> Work request A
Answer these from the passage about Russian cyber operations against Ukraine:
(i) What position does Glenn Gerstell hold now?
(ii) Which two Russian agencies' capabilities does he name?
(iii) In which three sectors does he say Russia has not caused widespread systemic collapses?
> Work request B
Pick up the passage about Russian cyber operations against Ukraine at the point where it ends, and carry it forward.

> Given passage
Russia's cyber maliciousness is robust
Glenn Gerstell, former U.S. National Security Agency (NSA) general counsel and now a senior advisor at the Center for Strategic and International Studies (CSIS), gives Microsoft's latest report high marks and praises it for laying out Ukraine-related cyber operations in such rich detail.
"It illustrates just how robust and comprehensive, sophisticated and integrated Russian cyber maliciousness is," he tells CSO.
"We are facing a very, very sophisticated adversary in terms of Russia with the known capabilities of the GRU and SVR, a sophisticated adversary that uses destructive cyber, as well as disinformation as a tool of their statecraft to achieve their political goals."
So far, Russia has not mounted cyberattacks that result in "widespread systemic collapses of operational technology, whether it's in the energy sector or telecommunication sector, or even the banking sector," Gerstell says.
Ukraine defends itself well
Nevertheless, Ukraine has been subject to some attacks against IT infrastructure that have been successful. Ukraine's cyber defence savvy has been central to this effort.
"The sophisticated levels of defence will continue to present an obstacle to Russian cyber maliciousness," Gerstell says. Microsoft's push to the cloud has also proved beneficial to Ukraine.

> Stored data
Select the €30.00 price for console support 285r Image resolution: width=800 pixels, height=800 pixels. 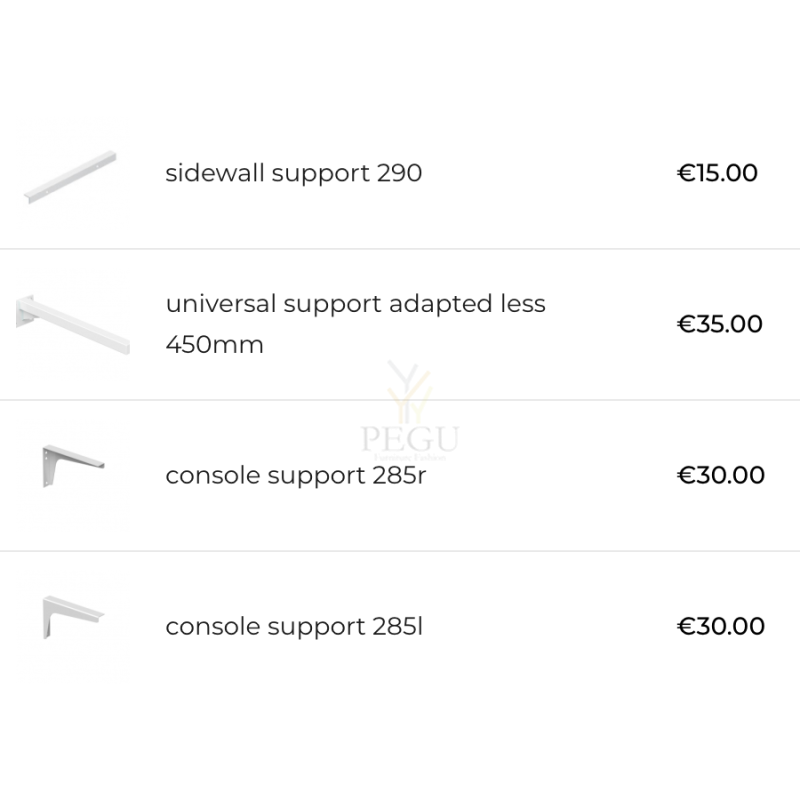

> Answer space A
(i) Senior advisor at the Center for Strategic and International Studies (CSIS)
(ii) The GRU and the SVR
(iii) Energy, telecommunication and banking

> Answer space B
"Microsoft really undertook a Herculean effort right before the invasion to move a substantial portion of the Ukrainian government's online activities from servers based in Ukraine to the cloud," he says.
Russia relies on Ukraine's digital infrastructure
On top of these defences, the nature of Ukraine's digital infrastructure and Russia's continued reliance on that infrastructure for its operations have served to defend the country well, according to Gerstell.
"In addition to the strong defence, a reason we haven't seen a lot of systemic failures in infrastructure in Ukraine is because it's so dispersed. There are something like 2,000 internet service providers in Ukraine."
Attacking Ukraine's internet infrastructure would be self-destructive for Russia, Gerstell says. "Russia has been reluctant to dismantle the cellular network in Ukraine completely, even if they could because they're relying on it themselves. Their troops and commanders are using Ukrainian cellular technology to communicate with themselves."
The biggest concern from Gerstell's vantage point is Russia's well-honed disinformation skills. "It's just hard to attack operational technology targets in a successful way with enduring persistent damage, but that's not true in disinformation. So, they are going to continue to step up their disinformation campaigns. I think that's what we need to worry about most."
Russia will use battlefield knowledge to sharpen their capabilities. There is no going back to normal.
Russia could be sharpening its skills
Lauren Zabierek, executive director of the Cyber Project at Harvard Kennedy School's Belfer Center, emphasises Russia's ability to leverage its Ukraine experience to advance its destructive cyber capabilities even further.
"War always provides opportunity for belligerents to derive operational lessons. Russia will use battlefield knowledge to sharpen their capabilities. There is no going back to normal," she tells CSO.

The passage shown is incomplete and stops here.